ACTIVITY -
Your answer must be the records, copied with no change.

DATASET ENTRIES -
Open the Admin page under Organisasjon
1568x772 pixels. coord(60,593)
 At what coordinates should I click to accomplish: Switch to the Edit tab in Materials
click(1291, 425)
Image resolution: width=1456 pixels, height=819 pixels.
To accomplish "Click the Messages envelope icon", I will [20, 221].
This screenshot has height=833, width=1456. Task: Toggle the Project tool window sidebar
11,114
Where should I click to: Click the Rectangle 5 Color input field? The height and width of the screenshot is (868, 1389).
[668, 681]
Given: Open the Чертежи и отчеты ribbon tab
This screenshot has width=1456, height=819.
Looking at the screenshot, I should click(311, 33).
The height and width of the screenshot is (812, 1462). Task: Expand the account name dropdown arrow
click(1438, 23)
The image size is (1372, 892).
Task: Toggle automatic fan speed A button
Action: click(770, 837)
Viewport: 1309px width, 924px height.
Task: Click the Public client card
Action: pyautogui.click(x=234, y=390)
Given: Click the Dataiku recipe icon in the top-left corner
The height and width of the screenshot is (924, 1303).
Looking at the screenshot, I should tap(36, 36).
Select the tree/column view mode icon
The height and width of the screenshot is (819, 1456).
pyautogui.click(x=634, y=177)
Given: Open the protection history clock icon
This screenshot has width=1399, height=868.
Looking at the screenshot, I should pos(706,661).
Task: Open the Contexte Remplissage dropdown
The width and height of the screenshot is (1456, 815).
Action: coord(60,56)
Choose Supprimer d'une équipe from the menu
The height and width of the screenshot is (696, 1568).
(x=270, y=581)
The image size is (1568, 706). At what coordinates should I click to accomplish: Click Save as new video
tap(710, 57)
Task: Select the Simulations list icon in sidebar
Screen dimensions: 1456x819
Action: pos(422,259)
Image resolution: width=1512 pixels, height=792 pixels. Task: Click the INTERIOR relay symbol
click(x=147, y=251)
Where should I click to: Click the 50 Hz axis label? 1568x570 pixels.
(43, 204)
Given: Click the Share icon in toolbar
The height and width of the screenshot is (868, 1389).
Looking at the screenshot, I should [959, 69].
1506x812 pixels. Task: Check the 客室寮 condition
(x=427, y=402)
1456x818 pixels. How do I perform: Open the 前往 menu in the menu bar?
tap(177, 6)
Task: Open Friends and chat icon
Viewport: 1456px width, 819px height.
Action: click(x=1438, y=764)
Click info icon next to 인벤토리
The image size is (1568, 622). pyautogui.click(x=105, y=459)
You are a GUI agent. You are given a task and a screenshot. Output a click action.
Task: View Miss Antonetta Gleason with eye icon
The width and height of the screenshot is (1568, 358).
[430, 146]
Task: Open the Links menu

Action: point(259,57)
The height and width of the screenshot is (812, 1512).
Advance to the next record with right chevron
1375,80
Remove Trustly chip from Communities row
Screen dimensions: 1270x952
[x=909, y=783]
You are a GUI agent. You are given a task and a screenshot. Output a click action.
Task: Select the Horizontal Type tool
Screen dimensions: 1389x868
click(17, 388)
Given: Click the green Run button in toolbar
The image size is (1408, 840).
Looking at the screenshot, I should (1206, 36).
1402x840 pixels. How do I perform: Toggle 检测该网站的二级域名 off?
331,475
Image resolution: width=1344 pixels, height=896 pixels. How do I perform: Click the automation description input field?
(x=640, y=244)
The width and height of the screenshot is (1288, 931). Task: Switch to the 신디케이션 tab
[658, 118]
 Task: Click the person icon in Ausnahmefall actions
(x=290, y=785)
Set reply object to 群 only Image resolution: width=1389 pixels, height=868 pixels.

EXPECTED OUTPUT -
Open the Admin page under Organisasjon
1568x772 pixels. coord(60,593)
 At what coordinates should I click to accomplish: Switch to the Edit tab in Materials
click(1291, 425)
Image resolution: width=1456 pixels, height=819 pixels.
To accomplish "Click the Messages envelope icon", I will [20, 221].
This screenshot has height=833, width=1456. Task: Toggle the Project tool window sidebar
11,114
Where should I click to: Click the Rectangle 5 Color input field? The height and width of the screenshot is (868, 1389).
[668, 681]
Given: Open the Чертежи и отчеты ribbon tab
This screenshot has width=1456, height=819.
Looking at the screenshot, I should click(311, 33).
The height and width of the screenshot is (812, 1462). Task: Expand the account name dropdown arrow
click(1438, 23)
The image size is (1372, 892).
Task: Toggle automatic fan speed A button
Action: click(770, 837)
Viewport: 1309px width, 924px height.
Task: Click the Public client card
Action: pyautogui.click(x=234, y=390)
Given: Click the Dataiku recipe icon in the top-left corner
The height and width of the screenshot is (924, 1303).
Looking at the screenshot, I should tap(36, 36).
Select the tree/column view mode icon
The height and width of the screenshot is (819, 1456).
pyautogui.click(x=634, y=177)
Given: Open the protection history clock icon
This screenshot has width=1399, height=868.
Looking at the screenshot, I should pos(706,661).
Task: Open the Contexte Remplissage dropdown
The width and height of the screenshot is (1456, 815).
Action: coord(60,56)
Choose Supprimer d'une équipe from the menu
The height and width of the screenshot is (696, 1568).
(x=270, y=581)
The image size is (1568, 706). At what coordinates should I click to accomplish: Click Save as new video
tap(710, 57)
Task: Select the Simulations list icon in sidebar
Screen dimensions: 1456x819
Action: pos(422,259)
Image resolution: width=1512 pixels, height=792 pixels. Task: Click the INTERIOR relay symbol
click(x=147, y=251)
Where should I click to: Click the 50 Hz axis label? 1568x570 pixels.
(43, 204)
Given: Click the Share icon in toolbar
The height and width of the screenshot is (868, 1389).
Looking at the screenshot, I should [959, 69].
1506x812 pixels. Task: Check the 客室寮 condition
(x=427, y=402)
1456x818 pixels. How do I perform: Open the 前往 menu in the menu bar?
tap(177, 6)
Task: Open Friends and chat icon
Viewport: 1456px width, 819px height.
Action: click(x=1438, y=764)
Click info icon next to 인벤토리
The image size is (1568, 622). pyautogui.click(x=105, y=459)
You are a GUI agent. You are given a task and a screenshot. Output a click action.
Task: View Miss Antonetta Gleason with eye icon
The width and height of the screenshot is (1568, 358).
[430, 146]
Task: Open the Links menu

Action: point(259,57)
The height and width of the screenshot is (812, 1512).
Advance to the next record with right chevron
1375,80
Remove Trustly chip from Communities row
Screen dimensions: 1270x952
[x=909, y=783]
You are a GUI agent. You are given a task and a screenshot. Output a click action.
Task: Select the Horizontal Type tool
Screen dimensions: 1389x868
click(17, 388)
Given: Click the green Run button in toolbar
The image size is (1408, 840).
Looking at the screenshot, I should (1206, 36).
1402x840 pixels. How do I perform: Toggle 检测该网站的二级域名 off?
331,475
Image resolution: width=1344 pixels, height=896 pixels. How do I perform: Click the automation description input field?
(x=640, y=244)
The width and height of the screenshot is (1288, 931). Task: Switch to the 신디케이션 tab
[658, 118]
 Task: Click the person icon in Ausnahmefall actions
(x=290, y=785)
Set reply object to 群 only Image resolution: width=1389 pixels, height=868 pixels.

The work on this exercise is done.